There is something strange here. The case alleges the existence of a certain sort of ‘super statute’, but can’t definitely state whether either the Belfast Agreement or the Act of Union qualify as such. This is where it gets problematic.
Under the conventional understanding of how Parliament works, one parliament cannot bind its successors and all legislation carries the same weight. Where two pieces of legislation conflict, the more recent is taken to override as much of the older as necessary, a dynamic called ‘implied repeal’. This is a sensible system which spares legislators and draughters the need to memorise the entirely legislative back catalogue, and ensures that the actual law of the land keeps pace with political opinion.
So-called ‘constitutional statutes’ were invented – sorry, ‘discovered’ – by the judiciary. This theory holds that certain pieces of legislation carry special constitutional weight and are thus immune from the normal process of implied repeal. It first arose in the case of Thoburn vs Sunderland City Council, which some might recall as the ‘Metric Martyrs’ case.
The details of the case, whilst interesting, are less important than the process at work.
Sir John Laws, the sitting judge who distilled this theory from the aether, based on a deeper philosophical outlook which was hostile to the traditional political constitution and envisioned a privileged role for the judiciary (“higher-order law”) in defending ‘apolitical values’. Other judges, for example Lord Hope, have endorsed the principle.
But at no point has Parliament actually legislated to the effect that constitutional statutes exist.

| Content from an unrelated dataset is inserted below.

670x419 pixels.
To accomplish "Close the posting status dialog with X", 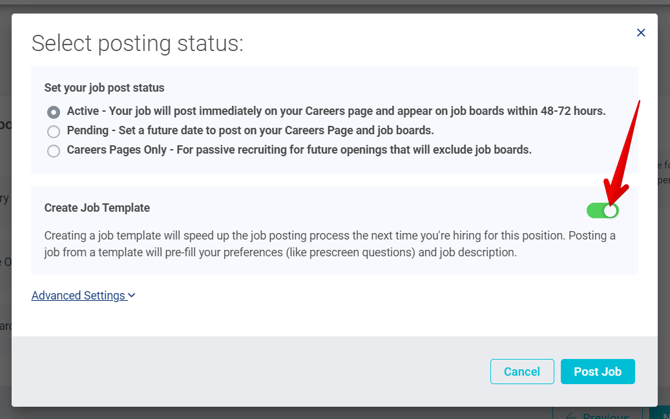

Nor, therefore, has it ever set out a formal list of what particular pieces of legislation qualify. The special status of ‘constitutional’ seems therefore to be the gift of an individual judge in an individual case. Suffice to say, it seems a forlorn hope to expect it to be applied in support of so unfashionable a cause as eurosceptic Ulster unionism.
Therefore, whilst this legal challenge is probably the least of the Government’s troubles when it comes to Northern Ireland, it does highlight that the Government has yet some work to do when it comes to rebalancing the role of the judiciary in our constitution. The invention of a special category of super-law should not be done from the bench.

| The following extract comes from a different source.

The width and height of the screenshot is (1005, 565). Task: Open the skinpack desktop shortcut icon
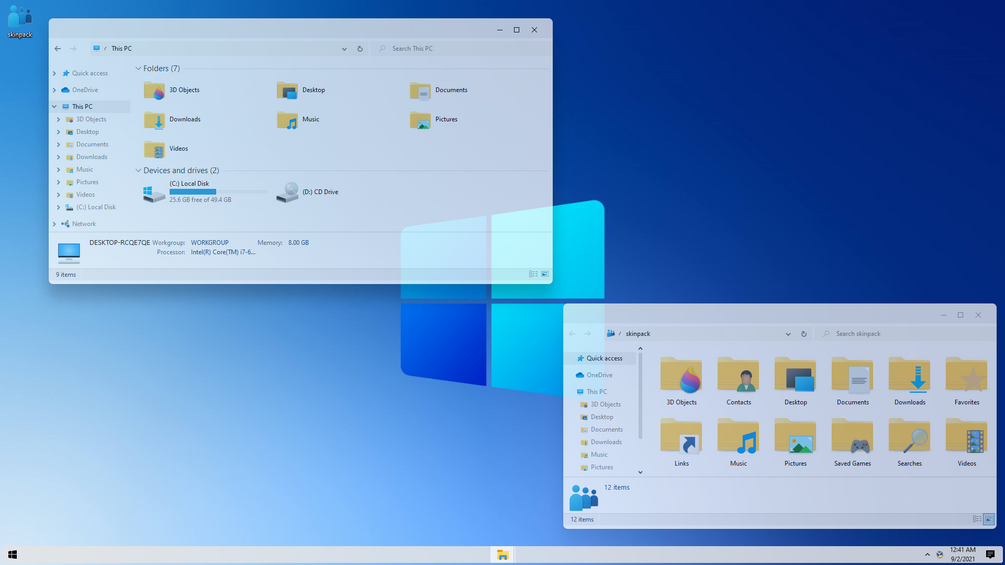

The simplest remedy would be a short bill to the effect that, simply, there is no such thing as constitutional statute and the doctrine of implied repeal applies equally to all legislation duly enacted by Parliament. Or, should the Government wish to give this theory a proper democratic imprimatur, a bill setting out a list of such statutes and the proper extent of their protections.
Further up the pipeline, the Government should also seriously consider restoring the role of the Lord Chancellor in giving proper political input into senior judicial appointments. A recent report by Policy Exchange makes the case that ministers have the right to ensure that applicants to such crucial posts subscribe to some fundamentals about how the constitution works – if only to avoid much more damaging confrontations between the political and judicial branches in the future.
The alternative is to concede to a system wherein the judiciary basically selects itself, and reserves the right to freestyle new constitutional doctrines out of whole cloth.